Le débat est d'une rare virulence. Kaczynski n'en est pas à son coup d'essai. «La question n'est pas celle du nombre d'étrangers ou du type d'étrangers que nous laissons entrer, avait-il lancé devant le Parlementle 16 septembre. Cela peut initier un processus. […] Au début, le nombre de migrants augmente rapidement et ils arrêtent d'obéir aux lois. Puis ils imposent leurs exigences sur la scène publique.» Avant de poursuivre son délire : «Regardons ce qui se passe en Europe, ou tout du moins en Suède. Il y a 54 zones où la charia s'applique sans contrôle de l'Etat.

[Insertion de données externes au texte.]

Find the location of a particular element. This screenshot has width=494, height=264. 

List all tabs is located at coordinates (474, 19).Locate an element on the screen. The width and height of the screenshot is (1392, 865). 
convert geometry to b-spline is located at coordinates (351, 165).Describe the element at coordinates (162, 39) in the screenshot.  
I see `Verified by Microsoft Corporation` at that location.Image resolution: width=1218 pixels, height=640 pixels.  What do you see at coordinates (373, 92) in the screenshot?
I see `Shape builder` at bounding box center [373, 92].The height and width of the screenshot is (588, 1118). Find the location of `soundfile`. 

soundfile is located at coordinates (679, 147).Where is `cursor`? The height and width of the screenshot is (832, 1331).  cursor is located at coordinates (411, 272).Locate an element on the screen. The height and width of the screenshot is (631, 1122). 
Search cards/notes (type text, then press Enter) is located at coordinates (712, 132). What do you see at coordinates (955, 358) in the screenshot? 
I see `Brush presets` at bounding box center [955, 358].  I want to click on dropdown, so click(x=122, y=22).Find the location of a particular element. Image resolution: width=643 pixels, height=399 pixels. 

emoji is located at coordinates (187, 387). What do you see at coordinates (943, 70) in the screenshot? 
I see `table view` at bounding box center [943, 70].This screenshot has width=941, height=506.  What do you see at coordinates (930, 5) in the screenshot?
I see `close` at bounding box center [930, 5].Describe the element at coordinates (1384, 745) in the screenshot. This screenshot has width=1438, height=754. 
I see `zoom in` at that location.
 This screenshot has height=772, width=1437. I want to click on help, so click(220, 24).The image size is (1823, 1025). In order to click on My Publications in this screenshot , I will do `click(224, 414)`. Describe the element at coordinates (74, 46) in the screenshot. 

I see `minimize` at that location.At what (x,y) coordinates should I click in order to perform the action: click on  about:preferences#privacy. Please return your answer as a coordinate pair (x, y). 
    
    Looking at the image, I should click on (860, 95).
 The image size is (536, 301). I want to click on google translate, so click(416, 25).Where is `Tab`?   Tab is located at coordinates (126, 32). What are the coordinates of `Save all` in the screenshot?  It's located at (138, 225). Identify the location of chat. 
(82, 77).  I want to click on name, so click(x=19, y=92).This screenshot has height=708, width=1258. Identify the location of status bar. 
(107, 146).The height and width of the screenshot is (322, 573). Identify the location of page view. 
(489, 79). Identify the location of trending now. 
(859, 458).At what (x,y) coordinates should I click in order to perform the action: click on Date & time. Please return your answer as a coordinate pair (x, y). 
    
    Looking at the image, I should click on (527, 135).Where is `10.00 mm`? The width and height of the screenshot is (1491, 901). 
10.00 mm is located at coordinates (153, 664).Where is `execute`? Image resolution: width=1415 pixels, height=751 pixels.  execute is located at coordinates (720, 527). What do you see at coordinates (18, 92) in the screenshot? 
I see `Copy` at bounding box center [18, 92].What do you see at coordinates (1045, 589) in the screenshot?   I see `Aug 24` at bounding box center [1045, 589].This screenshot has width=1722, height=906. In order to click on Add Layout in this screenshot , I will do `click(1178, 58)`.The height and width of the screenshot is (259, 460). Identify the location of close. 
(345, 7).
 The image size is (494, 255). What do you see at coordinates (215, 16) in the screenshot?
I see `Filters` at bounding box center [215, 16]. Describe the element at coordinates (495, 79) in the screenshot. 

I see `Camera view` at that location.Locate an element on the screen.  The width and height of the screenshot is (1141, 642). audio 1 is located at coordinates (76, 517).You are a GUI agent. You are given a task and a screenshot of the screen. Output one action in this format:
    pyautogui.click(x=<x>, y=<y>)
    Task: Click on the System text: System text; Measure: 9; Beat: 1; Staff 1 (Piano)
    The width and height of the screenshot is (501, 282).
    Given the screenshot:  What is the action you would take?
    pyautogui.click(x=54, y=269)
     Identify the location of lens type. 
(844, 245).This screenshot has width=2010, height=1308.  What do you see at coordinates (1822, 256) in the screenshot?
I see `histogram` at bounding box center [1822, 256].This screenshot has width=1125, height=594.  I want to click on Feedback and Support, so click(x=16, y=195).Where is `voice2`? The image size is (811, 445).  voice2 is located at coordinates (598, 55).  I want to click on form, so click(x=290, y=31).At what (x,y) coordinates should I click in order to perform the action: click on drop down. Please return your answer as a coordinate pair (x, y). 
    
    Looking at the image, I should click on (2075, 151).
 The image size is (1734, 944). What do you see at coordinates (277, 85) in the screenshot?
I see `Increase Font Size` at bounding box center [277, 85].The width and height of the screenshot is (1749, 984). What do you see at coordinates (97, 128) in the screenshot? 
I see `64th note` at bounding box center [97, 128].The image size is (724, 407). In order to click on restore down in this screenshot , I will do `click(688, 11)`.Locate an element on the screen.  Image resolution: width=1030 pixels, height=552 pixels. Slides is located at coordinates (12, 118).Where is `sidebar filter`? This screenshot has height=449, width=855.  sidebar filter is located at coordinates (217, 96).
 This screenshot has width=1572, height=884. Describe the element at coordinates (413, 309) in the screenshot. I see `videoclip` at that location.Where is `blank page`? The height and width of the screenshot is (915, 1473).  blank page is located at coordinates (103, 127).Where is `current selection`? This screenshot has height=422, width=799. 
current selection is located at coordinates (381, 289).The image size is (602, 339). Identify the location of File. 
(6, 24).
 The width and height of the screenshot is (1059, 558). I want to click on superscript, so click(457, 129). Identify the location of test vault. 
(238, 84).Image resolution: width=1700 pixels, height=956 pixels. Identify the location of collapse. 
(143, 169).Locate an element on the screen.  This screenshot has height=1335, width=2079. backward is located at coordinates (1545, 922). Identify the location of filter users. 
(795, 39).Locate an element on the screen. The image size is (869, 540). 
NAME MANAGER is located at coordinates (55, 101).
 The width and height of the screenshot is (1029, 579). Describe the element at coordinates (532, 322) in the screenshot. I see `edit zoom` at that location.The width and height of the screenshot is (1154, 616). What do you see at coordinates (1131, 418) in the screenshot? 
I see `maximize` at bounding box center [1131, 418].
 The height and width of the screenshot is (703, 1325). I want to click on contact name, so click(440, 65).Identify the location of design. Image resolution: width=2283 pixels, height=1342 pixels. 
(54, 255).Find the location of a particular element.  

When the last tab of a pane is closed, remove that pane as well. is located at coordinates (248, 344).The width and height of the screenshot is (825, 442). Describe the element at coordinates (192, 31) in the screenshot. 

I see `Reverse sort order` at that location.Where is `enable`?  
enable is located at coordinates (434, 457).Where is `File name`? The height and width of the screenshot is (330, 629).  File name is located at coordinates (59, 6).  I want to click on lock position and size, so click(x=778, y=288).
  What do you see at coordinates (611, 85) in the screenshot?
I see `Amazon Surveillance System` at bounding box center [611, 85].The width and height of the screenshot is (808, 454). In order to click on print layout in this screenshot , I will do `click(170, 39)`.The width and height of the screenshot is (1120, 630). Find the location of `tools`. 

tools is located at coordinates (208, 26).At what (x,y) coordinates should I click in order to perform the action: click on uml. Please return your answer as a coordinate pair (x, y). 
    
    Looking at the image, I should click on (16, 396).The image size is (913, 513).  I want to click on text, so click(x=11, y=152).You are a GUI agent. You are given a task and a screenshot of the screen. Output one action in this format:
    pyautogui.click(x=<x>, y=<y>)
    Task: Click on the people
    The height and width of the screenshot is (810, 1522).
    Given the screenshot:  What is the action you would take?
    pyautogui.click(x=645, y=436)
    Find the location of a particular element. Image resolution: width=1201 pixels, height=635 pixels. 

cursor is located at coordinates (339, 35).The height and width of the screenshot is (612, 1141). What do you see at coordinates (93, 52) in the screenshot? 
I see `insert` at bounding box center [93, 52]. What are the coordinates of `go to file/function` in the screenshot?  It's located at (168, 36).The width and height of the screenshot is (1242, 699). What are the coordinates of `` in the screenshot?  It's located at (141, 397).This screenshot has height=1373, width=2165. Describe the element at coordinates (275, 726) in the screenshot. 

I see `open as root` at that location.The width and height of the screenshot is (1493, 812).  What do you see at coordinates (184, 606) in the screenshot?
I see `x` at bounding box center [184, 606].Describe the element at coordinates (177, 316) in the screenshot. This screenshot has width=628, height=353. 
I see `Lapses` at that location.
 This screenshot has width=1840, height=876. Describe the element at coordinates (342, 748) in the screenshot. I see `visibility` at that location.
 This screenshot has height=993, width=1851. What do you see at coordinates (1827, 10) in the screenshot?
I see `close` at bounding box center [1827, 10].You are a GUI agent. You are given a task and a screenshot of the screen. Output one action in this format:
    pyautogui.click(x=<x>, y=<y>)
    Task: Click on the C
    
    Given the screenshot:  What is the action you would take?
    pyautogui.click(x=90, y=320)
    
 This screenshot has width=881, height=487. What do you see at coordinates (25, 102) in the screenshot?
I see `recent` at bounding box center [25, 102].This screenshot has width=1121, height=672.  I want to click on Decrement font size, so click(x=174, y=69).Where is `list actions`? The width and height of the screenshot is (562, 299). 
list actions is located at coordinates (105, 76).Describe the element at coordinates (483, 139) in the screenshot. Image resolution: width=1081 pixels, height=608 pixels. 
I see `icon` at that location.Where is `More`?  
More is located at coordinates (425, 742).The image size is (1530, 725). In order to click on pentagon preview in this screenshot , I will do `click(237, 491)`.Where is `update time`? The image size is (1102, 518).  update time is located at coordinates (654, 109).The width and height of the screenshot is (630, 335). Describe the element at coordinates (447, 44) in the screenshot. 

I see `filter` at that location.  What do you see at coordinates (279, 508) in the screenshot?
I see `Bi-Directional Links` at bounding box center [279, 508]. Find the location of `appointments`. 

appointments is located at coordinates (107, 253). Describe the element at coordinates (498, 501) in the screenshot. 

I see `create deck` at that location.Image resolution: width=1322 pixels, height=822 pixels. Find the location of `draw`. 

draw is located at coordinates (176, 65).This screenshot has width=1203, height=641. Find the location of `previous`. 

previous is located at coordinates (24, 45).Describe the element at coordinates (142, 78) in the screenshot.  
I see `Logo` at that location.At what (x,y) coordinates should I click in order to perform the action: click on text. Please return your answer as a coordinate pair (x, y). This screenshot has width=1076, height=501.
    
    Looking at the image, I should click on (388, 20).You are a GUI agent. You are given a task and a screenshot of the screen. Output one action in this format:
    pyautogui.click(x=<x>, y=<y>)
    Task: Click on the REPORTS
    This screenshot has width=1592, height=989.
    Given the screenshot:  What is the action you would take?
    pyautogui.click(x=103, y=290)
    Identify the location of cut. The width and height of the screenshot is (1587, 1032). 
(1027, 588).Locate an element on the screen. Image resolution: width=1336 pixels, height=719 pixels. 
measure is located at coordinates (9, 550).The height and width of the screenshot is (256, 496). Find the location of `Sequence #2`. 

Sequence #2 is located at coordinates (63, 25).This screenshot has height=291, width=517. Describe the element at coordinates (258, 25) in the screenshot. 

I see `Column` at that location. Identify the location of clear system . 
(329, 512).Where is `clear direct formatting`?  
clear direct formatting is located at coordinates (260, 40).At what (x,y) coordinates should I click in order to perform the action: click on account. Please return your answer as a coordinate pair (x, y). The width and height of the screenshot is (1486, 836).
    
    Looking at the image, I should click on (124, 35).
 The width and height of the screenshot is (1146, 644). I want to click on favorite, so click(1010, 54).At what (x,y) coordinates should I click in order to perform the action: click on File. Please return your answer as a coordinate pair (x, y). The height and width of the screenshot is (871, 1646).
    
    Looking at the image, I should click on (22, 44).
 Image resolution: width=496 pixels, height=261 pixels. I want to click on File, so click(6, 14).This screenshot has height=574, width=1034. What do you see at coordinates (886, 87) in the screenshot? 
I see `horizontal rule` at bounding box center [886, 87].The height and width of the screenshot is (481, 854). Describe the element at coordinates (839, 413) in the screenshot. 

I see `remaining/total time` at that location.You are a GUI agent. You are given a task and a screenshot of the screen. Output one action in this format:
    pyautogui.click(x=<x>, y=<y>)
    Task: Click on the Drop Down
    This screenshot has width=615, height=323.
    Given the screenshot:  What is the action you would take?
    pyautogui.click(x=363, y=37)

Les gens ont peur d'accrocher des drapeaux sur les bâtiments scolaires - c'est leur coutume - juste parce qu'il y a une croix dessus. En Suède, les écolières n'ont plus le droit de porter des tenues courtes, car ce n'est pas apprécié par les autres. Et que se passe-t-il en Italie ? Les églises sont occupées, quelquefois utilisées comme des toilettes. Et en France ? Les émeutes qui n'en finissent plus, la charia qui s'est imposée et les patrouilles qui surveillent son application. Les mêmes phénomènes se produisent à Londres et dans la résiliente Allemagne. Est-ce ce que vous voulez pour la Pologne ? Voulez-vous cesser d'être les propriétaires de votre propre pays ? Non, ce n'est pas ce que veut le peuple polonais.» L'homme doit savoir que ses propos irritent. Pour la première fois depuis des années, il n'est pas candidat à la fonction de chef du gouvernement, il a laissé ce poste à une de ses fidèles, Beata Szydlo.
Ouverture
Tous les Polonais ne pensent pas comme l'ex-Premier ministre. Les plus concernés par cette montée de l'intolérance ont créé une sorte de mouvement, Chlebem i Sola («du pain et du sel», en référence à une coutume slave de bienvenue). Ils tentent de mobiliser pour une approche plus généreuse d'un problème qui concerne toute l'Europe. Leurs partisans, parmi lesquels beaucoup de jeunes urbains et d'artistes, ont voulu montrer qu'il existe une Pologne plus ouverte. Ils ont organiséle 12 septembre une manifestation qui, à Varsovie, n'a pas réuni plus de 3 000 personnes. Le même jour, anniversaire de la victoire des troupes polonaises contre les Turcs à Vienne en 1683, l'extrême droite mobilisait contre les migrants et réussissait à rassembler une dizaine de milliers de personnes dans la capitale polonaise. Les mots d'ordre étaient explicites : «Non à l'islamisation de la Pologne» ; «Les immigrants sont un cheval de Troie pour l'Europe».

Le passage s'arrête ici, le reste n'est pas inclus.